60 plus point hit from someone otherwise creditworthy? No, just no. I had
~$120,000 in revolving credit. I opened up a new card with an $8,000 limit and
maxed it out so 99% utilization hit my report on one card. My credit score
only dropped about 20-30 points and it mostly recovered in about 3 months even
though I was only been paying the minimum 1% balance. (I was riding the
interest free period).

Don't think your $300 limit example is very realistic. Credit limits are only
~$300 on customers without a credit history or one with poor credit. Companies
typically will automatically up the credit limit as high risk customers become
more creditworthy. Nobody with $100,000 in revolving credit has such a low
credit limit on an individual card (and even if they did, it would be as
simple as asking for an increase, as a $300 credit limit on a card you plan on
actually using is totally infeasible)

Old versions of FICO are not typically used for mortgages, don't know where
you got that "information" from. I got a mortgage last year and FICO 8 was
used. I got 3 quotes and all lenders used FICO 8. (this information was
disclosed to me)

I didn't have any installment loans for many years and I was not penalized. My
FICO 8 score was 750+ every single month for years with only two credit cards
as my history. As long as you have a strong credit history installment loans
mean nothing over revolving accounts. Maybe you'll get a 20-40 point increase
from opening a new installment account, but that would likely come with
opening up a new revolving account as well. Furthermore, everything I've read
about FICO 8 says closed accounts count the same as open accounts for FICO 8
so taking out a loan and paying it off the next day counts the same as taking
out a loan and paying it off over several years.

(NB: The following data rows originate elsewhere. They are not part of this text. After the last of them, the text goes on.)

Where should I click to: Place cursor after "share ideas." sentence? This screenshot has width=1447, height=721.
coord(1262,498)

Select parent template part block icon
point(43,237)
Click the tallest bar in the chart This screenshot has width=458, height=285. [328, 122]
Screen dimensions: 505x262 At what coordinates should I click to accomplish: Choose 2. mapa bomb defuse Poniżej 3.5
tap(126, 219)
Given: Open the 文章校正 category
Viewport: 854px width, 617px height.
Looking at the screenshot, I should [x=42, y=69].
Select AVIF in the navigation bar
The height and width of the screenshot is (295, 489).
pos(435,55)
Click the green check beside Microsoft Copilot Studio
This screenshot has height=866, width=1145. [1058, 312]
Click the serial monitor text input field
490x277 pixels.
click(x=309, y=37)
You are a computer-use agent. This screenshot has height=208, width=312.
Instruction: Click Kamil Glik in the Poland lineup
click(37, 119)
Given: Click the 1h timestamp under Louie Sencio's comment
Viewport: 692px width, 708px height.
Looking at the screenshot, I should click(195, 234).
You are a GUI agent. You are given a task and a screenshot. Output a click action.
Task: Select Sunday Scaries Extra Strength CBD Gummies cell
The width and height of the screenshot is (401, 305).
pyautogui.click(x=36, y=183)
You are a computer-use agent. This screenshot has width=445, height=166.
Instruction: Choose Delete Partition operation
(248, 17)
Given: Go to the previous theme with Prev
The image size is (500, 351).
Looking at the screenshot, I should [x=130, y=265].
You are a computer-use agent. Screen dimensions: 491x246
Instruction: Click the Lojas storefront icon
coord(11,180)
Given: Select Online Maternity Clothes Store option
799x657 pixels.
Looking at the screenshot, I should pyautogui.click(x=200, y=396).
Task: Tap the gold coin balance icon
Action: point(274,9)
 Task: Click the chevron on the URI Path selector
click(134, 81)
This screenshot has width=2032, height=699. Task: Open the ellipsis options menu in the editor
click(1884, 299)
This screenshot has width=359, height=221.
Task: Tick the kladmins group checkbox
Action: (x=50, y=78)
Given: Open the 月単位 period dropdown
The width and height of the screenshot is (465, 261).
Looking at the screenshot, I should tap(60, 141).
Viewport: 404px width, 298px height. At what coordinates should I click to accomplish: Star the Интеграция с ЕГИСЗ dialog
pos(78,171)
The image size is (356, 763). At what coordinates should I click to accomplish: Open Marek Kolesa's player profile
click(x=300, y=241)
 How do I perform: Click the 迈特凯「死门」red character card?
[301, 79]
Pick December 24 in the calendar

FICO is neither stupid or evil, its totally rational from the lender's
perspective. I'm trusting there was some actual number crunching that went
into these algorithms. Lenders, landlords, and insurance companies wouldn't
use it if it wasn't working for them. Is it unfair to some populations? Yes, I
don't think that is disputed, HOWEVER, it's "obvious" from a layman's
perspective that someone who has used credit wisely is less risk then someone
whose never used credit. The unintended side effect is punishing people who
don't have a use for credit. Credit cards are becoming more important though
for everyday life, I once saw someone get turned away from renting a car
because he only had a debit card and no credit card.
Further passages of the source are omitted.